Journal Scan: Recognized Clusters
Recognized clusters allow N2 to access D.1 immediately and recover from
the journal N1.J0 . This is because both N1 and N2 have equal access to
the disk. Because the RTR ACP has gone down with the node, the DLM
locks on N1.J0 are also released making it free for use by N2. In this
cluster configuration, the RTR failover occurs immediately when the
active node goes down.
Because this is a cluster configuration, both nodes N1 and N2 can access the journal N1.J0 on D1. On recognized clusters, RTR can directly access N1.J0 and on unrecognized clusters, RTR can access N1.J0 through the host node N1. Since the RTR ACP on N1 has failed, it has released locks on N1.J0 making it free for the ACP on N2 to access. There is no failover time as the failure of the ACP on N1 is detected by RTR immediately.

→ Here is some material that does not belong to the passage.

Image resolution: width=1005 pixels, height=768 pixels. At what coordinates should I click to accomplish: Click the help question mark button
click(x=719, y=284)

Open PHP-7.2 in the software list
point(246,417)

If a cluster transition causes D1 and D3 to be hosted on N2, this initiates the worst-case scenario, because the active server for P1A is running on N1 but will be accessing the database partition P1 through host N2. Similarly, the RTR ACP on N1 will also access its journal N1.J0 through host N2. Note that this inefficiency is not present in recognized clusters. Thus, wherever host-based clustering is used, any re-hosting of disks should result in a matching change in the active/standby configuration of the RTR servers as well. RTR events or failover scripts can be used to achieve this.

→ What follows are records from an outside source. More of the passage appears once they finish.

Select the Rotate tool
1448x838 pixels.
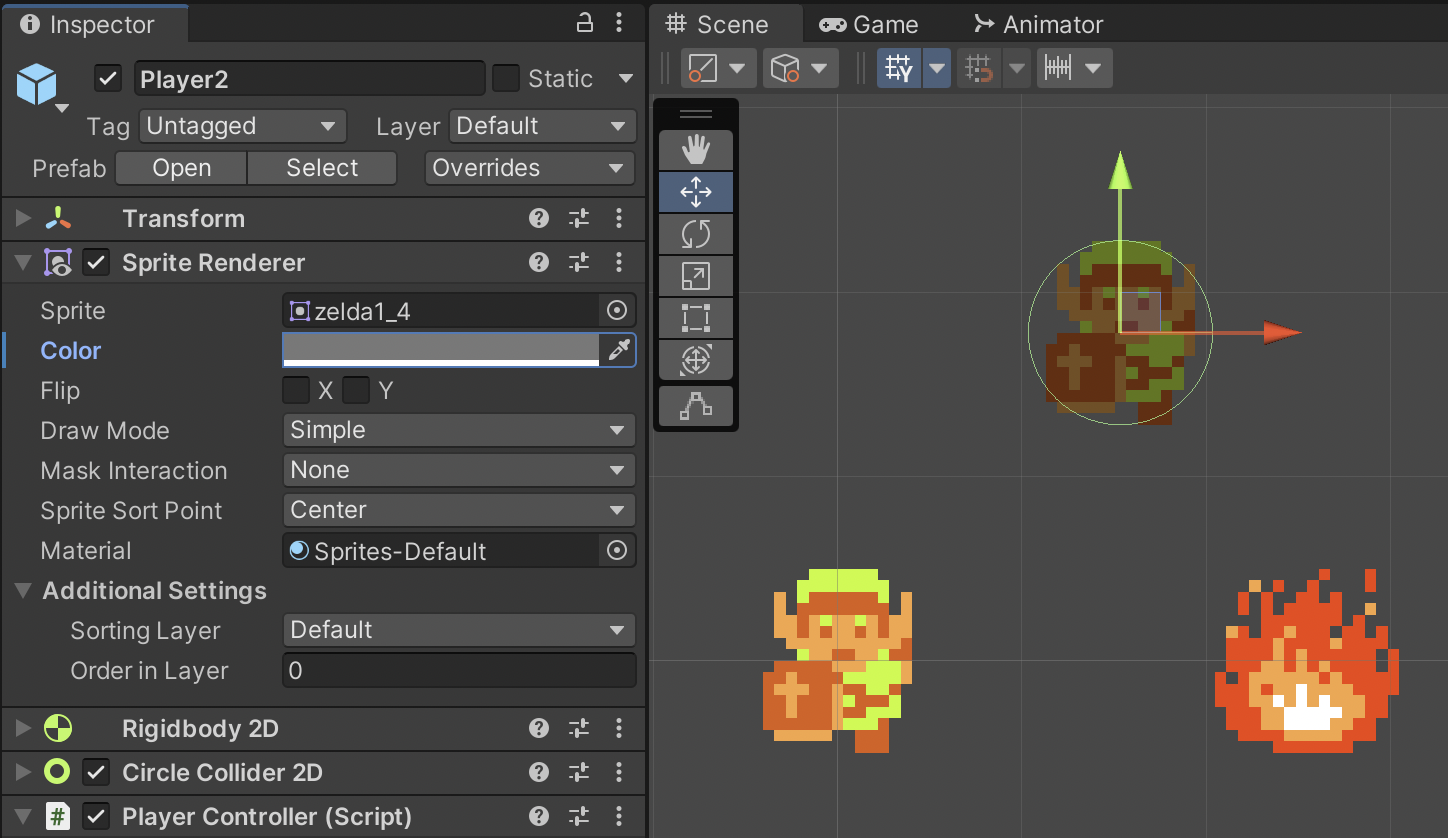[695, 235]
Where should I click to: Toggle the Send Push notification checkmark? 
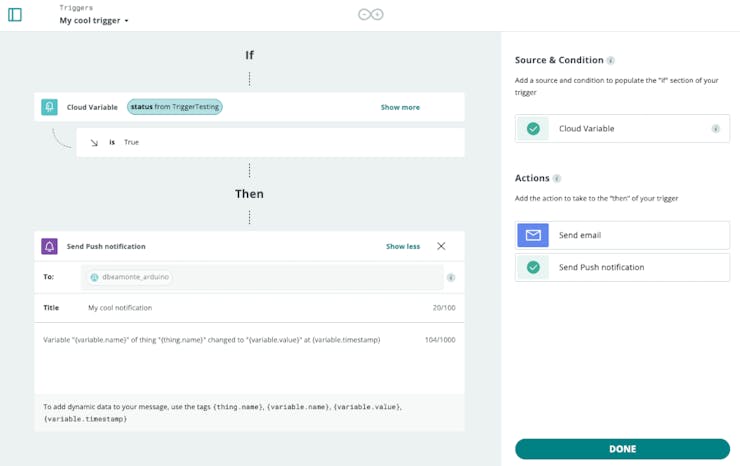coord(533,267)
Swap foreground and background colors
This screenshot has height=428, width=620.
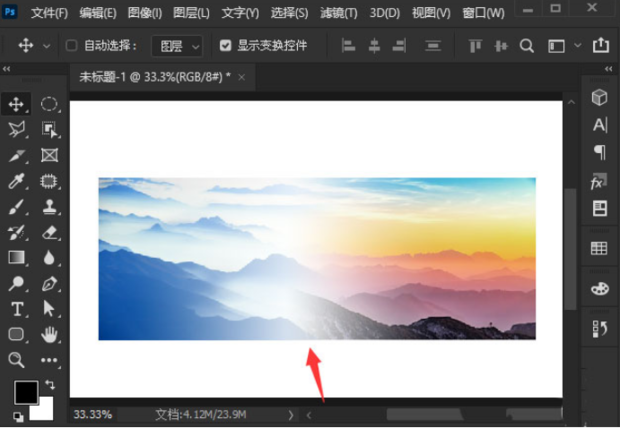[x=50, y=384]
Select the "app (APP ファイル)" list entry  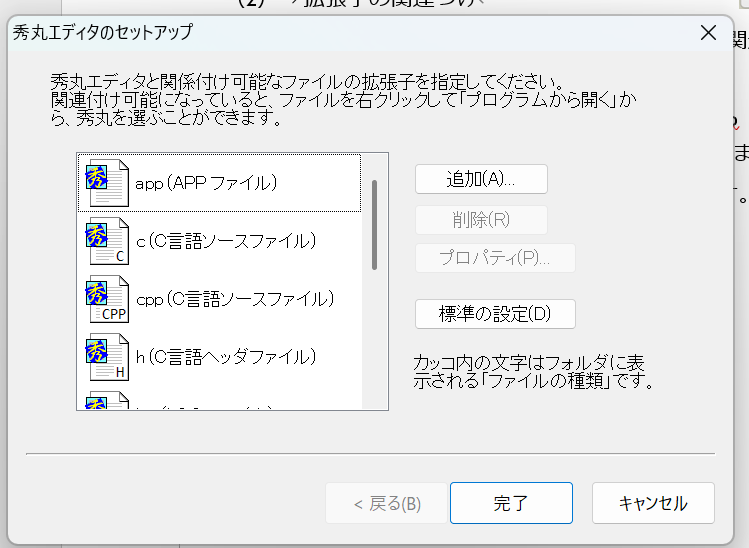(x=206, y=183)
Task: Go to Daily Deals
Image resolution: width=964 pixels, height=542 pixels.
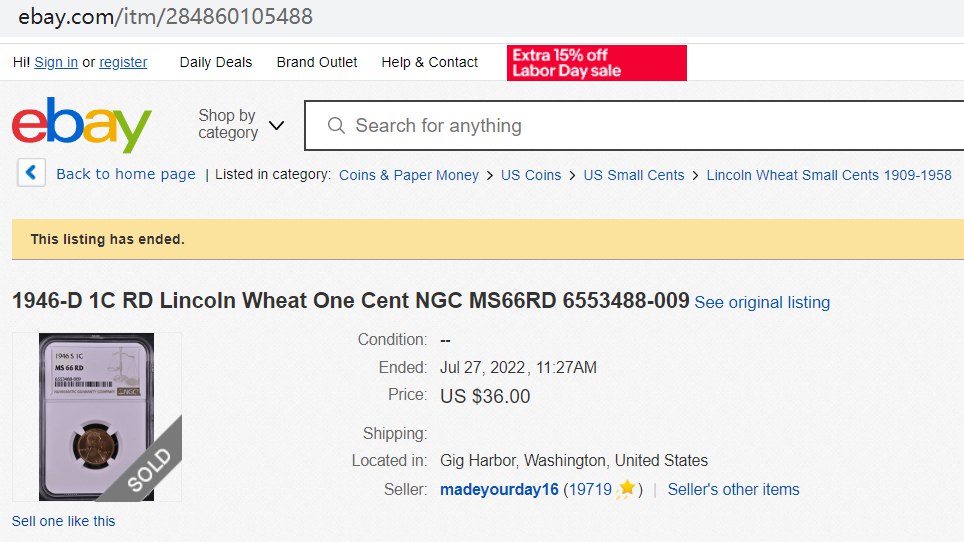Action: coord(216,62)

Journal Scan: Unrecognized Clusters
Failover is more complicated in unrecognized clusters. When N1 goes
down, the host for D1 also disappears. The cluster software must then
select a new host, N2 in this case. It then proceeds to re-host D1 on
N2. Once this has happened, D1 will become visible from N2. RTR
failover time depends on cluster failover time.
Since the unrecognized clusters are all host-based, there will be a failover time required to re-host D1 on N2. RTR will not wait for this re-hosting. It performs a journal scan for N1.J0, does not find it and so does not do any transaction recovery. RTR simply moves into the active state and starts processing new transactions.
RTR treats unrecognized clusters as though they are not clusters. That is, RTR on the upcoming active server (N2) performs a journal scan. It searches among the disks accessible to it but does not specifically look for clustered disks. It also does not perform a journal scan on any NFS-mounted disks. If RTR on N2 can find the journal N1.J0, it performs a full recovery of any transactions sitting in this journal and then continues to process transactions. If it cannot find the journal (N1.J0), it just continues to process new transactions; it does not wait for journals to become available.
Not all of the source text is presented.